平岡先生よりメッセージ 「ツォンカパのチベット密教を勉強したい、或いはどうやって修行して行ったらいいのか」と思ってらっしゃる方には必ず参考になると思いますので、是非いらっしゃってください。
地獄とつながる滝壺
七月に故ガワン先生の高弟であるリンポチェが、平岡さんのおうちにきた。
実は五月にダーキニーの印を平岡先生から伝授される際、カパーラ(文字通りには髑髏杯だが、最近はいろいろな諸問題より金属製になっている 笑。)が揃えられなかったので、G寺のIさんにダメもとで
私「カパーラもってませんよね」と聞くと
Iさん「ありますよ。〔髑髏をつかった〕ホンモノもありますが、それはちょっと外に貸してて」
私「ホンモノでなくていいです・・・」
というわけで、人様のカパーラを借りたので、今回リンポチェが来日する際にカパーラを調達してもってきて頂いた。あーありがたい。
で、リンポチェはダライ・ラマ猊下ご直筆の、「ガワン先生の転生がすぐに現れますように」との祈願文も託されていた。これはmyur byon(早いお出まし)という文章のジャンルに属し、高僧がなくなると、その関係者みなでこのmyur byonを唱えることによって、その転生が関係者の周辺に生まれてくるように祈るのだ。
あーありがたい。
じつはダライ・ラマはチベット文化圏で生まれる転生者の最終承認を行う立場にもある。なので、前から気になっていたことを、平岡さんに聞いてみる。

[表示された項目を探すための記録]

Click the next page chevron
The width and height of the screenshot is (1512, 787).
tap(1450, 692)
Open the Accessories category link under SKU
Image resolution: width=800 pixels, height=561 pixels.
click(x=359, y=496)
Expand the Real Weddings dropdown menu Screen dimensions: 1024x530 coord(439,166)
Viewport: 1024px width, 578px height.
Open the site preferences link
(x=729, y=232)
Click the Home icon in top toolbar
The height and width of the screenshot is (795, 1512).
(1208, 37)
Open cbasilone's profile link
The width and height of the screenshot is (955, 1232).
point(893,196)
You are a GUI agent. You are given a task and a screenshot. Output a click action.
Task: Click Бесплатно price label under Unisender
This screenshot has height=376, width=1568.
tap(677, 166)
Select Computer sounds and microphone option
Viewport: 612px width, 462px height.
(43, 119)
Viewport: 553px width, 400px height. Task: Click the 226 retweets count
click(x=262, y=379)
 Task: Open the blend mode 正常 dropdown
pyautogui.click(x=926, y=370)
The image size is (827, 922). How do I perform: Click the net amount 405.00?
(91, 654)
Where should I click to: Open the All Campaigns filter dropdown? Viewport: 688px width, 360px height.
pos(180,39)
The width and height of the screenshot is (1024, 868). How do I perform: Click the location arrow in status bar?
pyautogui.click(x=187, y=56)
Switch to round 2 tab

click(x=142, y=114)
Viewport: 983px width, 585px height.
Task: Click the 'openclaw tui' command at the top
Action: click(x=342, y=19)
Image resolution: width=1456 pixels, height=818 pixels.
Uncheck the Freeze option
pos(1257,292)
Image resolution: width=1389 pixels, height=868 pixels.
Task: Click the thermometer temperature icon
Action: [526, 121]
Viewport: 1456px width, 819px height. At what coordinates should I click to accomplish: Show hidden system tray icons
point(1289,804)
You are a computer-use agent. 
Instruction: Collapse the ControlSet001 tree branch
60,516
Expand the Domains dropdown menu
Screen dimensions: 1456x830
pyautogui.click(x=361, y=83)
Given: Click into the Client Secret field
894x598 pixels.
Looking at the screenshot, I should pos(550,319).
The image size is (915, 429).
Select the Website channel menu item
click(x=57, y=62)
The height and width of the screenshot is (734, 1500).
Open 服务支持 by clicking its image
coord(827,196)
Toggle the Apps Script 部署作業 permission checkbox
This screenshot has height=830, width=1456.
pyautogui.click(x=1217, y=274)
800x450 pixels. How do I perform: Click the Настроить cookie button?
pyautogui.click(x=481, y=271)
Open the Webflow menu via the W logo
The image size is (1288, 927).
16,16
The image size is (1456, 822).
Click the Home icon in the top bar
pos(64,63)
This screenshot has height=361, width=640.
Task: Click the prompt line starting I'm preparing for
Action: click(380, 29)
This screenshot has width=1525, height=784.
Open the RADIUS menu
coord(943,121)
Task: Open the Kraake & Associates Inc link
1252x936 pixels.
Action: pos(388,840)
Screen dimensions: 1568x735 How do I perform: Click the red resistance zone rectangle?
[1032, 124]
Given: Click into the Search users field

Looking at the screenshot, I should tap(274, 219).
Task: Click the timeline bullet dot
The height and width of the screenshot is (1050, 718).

課題 1.
原文によると、リンポチェが託されていたダライ・ラマ猊下直筆の祈願文はどのジャンルに属しますか。
課題 2.
原文に人名または呼び名で登場する人物を、「私」を除いてすべて挙げてください。

解答 1.
myur byon(早いお出まし)というジャンルです。

解答 2.
ツォンカパ、平岡先生(平岡さん)、ガワン先生、リンポチェ、Iさん、ダライ・ラマ猊下